- WHAT YOU WILL DO
Take each line of the data that contains the string "computer" and copy it.

[Saved data entries]
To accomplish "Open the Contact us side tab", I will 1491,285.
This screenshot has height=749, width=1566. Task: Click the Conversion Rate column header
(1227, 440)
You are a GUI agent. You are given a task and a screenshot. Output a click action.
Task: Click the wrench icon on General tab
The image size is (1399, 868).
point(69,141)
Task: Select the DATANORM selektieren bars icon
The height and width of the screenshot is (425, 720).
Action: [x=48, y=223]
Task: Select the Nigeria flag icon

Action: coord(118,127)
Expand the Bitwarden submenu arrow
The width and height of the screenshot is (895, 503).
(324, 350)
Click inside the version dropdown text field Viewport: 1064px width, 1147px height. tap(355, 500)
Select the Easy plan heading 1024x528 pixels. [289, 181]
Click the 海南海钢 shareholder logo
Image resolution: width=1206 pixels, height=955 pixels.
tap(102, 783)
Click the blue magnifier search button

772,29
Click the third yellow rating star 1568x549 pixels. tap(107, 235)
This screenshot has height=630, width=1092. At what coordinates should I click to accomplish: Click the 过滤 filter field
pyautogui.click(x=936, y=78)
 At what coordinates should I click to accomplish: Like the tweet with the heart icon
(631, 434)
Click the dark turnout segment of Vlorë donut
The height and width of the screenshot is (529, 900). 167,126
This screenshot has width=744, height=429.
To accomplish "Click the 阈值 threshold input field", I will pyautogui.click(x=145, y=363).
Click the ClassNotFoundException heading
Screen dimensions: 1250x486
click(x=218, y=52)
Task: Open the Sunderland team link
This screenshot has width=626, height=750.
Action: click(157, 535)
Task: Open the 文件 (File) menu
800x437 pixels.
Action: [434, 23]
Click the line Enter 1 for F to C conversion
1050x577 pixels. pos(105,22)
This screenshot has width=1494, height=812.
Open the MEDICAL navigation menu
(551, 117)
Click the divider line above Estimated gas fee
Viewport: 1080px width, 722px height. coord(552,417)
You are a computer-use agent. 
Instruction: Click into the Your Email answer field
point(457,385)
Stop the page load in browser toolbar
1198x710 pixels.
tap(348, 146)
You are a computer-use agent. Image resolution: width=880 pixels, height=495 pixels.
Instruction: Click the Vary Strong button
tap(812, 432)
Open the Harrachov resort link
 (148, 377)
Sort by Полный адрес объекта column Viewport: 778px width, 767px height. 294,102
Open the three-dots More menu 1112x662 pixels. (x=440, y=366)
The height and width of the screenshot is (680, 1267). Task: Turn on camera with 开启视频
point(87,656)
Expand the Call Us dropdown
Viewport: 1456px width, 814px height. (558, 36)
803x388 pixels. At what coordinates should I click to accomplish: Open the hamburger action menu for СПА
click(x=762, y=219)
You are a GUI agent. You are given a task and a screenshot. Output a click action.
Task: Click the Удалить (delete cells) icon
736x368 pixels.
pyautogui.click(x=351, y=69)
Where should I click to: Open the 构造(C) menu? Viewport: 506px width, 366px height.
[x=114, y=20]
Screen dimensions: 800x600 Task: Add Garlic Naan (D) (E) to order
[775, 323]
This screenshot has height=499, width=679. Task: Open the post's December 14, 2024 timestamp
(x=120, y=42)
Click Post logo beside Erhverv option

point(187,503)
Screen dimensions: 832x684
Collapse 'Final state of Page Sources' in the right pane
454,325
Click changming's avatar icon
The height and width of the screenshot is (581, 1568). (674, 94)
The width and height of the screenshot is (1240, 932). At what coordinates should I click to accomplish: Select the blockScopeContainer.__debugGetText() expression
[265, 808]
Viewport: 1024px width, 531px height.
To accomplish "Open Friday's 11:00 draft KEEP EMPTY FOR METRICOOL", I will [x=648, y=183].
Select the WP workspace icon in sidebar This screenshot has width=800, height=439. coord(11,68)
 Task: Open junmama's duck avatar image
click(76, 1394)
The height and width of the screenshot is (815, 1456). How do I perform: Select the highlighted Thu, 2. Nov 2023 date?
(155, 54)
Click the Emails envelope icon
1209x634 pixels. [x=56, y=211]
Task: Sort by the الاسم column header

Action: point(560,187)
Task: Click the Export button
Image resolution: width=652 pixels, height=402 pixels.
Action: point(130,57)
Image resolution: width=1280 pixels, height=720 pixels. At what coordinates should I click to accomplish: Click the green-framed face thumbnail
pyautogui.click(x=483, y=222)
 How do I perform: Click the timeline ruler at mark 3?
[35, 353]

- TASK RESPONSE
You are a computer-use agent. 
You are a computer-use agent. Image resolution: width=880 pixels, height=495 pixels.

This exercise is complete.